— INSTRUCTIONS FOR THE TASK —
All lines in the records below with the word "agent" must be returned.

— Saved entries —
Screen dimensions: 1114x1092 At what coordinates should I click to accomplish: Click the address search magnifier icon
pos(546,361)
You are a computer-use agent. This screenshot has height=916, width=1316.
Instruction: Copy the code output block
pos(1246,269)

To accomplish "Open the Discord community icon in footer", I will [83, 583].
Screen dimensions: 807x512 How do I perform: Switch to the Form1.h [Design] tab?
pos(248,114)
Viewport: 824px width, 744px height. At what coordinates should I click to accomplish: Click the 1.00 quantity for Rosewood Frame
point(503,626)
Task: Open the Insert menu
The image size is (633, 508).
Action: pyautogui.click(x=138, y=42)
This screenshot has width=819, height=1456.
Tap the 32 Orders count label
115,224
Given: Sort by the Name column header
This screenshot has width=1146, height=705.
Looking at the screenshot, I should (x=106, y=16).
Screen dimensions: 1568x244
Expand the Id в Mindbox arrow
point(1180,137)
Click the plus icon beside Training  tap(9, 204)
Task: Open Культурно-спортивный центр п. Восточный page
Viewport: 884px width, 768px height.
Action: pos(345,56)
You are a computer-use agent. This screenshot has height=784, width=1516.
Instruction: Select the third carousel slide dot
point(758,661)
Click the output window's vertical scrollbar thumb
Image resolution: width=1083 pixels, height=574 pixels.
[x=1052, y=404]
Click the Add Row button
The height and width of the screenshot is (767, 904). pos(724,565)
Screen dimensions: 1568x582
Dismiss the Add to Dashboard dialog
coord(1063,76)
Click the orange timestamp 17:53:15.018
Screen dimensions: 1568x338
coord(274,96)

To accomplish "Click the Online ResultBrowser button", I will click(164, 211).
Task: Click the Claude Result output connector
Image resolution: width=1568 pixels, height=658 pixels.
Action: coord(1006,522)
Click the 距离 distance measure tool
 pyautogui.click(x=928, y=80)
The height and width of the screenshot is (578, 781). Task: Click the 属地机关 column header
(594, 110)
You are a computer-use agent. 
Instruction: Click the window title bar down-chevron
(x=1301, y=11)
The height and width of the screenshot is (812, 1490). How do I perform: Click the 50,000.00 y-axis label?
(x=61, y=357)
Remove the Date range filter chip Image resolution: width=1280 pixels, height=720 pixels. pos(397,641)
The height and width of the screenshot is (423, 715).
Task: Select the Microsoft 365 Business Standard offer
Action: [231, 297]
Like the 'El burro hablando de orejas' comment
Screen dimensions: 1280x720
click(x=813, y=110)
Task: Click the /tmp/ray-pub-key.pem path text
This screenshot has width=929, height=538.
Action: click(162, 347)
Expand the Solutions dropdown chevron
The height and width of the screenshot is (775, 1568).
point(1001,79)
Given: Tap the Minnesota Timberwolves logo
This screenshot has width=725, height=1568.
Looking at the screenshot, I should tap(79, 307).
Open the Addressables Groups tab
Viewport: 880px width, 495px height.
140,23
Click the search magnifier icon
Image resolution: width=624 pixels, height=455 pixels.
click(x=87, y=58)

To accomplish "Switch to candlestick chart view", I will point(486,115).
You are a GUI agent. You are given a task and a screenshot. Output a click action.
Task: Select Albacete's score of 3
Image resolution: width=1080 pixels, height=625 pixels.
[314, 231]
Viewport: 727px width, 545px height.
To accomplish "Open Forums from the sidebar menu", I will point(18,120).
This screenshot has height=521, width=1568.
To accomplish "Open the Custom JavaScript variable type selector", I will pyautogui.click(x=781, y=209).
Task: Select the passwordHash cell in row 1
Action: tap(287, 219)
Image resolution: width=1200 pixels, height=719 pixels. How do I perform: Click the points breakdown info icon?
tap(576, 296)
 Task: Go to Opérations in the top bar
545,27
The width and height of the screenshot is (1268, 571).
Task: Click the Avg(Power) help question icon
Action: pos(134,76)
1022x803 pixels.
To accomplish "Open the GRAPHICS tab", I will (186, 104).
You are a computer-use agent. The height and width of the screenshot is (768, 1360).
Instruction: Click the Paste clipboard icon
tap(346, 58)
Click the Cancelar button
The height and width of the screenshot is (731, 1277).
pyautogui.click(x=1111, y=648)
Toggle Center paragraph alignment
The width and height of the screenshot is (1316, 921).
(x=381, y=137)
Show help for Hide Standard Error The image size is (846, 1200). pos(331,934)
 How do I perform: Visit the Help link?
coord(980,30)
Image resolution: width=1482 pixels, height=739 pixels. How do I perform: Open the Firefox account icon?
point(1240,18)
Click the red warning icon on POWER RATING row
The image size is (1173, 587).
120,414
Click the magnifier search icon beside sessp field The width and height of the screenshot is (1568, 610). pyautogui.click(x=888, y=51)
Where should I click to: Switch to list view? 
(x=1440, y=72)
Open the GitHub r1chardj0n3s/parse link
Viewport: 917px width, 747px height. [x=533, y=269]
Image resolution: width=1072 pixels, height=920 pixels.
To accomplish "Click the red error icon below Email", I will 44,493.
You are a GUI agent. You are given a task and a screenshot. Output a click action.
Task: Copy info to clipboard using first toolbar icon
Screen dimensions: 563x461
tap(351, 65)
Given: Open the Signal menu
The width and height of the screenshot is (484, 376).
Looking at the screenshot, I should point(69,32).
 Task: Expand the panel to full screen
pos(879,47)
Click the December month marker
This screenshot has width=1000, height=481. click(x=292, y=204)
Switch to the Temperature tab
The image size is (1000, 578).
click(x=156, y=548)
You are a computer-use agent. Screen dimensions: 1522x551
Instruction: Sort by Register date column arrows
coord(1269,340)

— RESULT OF THIS EXERCISE —
You are a computer-use agent. This screenshot has height=916, width=1316.
You are a computer-use agent. This screenshot has height=784, width=1516.
You are a computer-use agent. 
You are a GUI agent. You are given a task and a screenshot. Output a click action.
You are a computer-use agent. The height and width of the screenshot is (768, 1360).
You are a GUI agent. You are given a task and a screenshot. Output a click action.
You are a computer-use agent. Screen dimensions: 1522x551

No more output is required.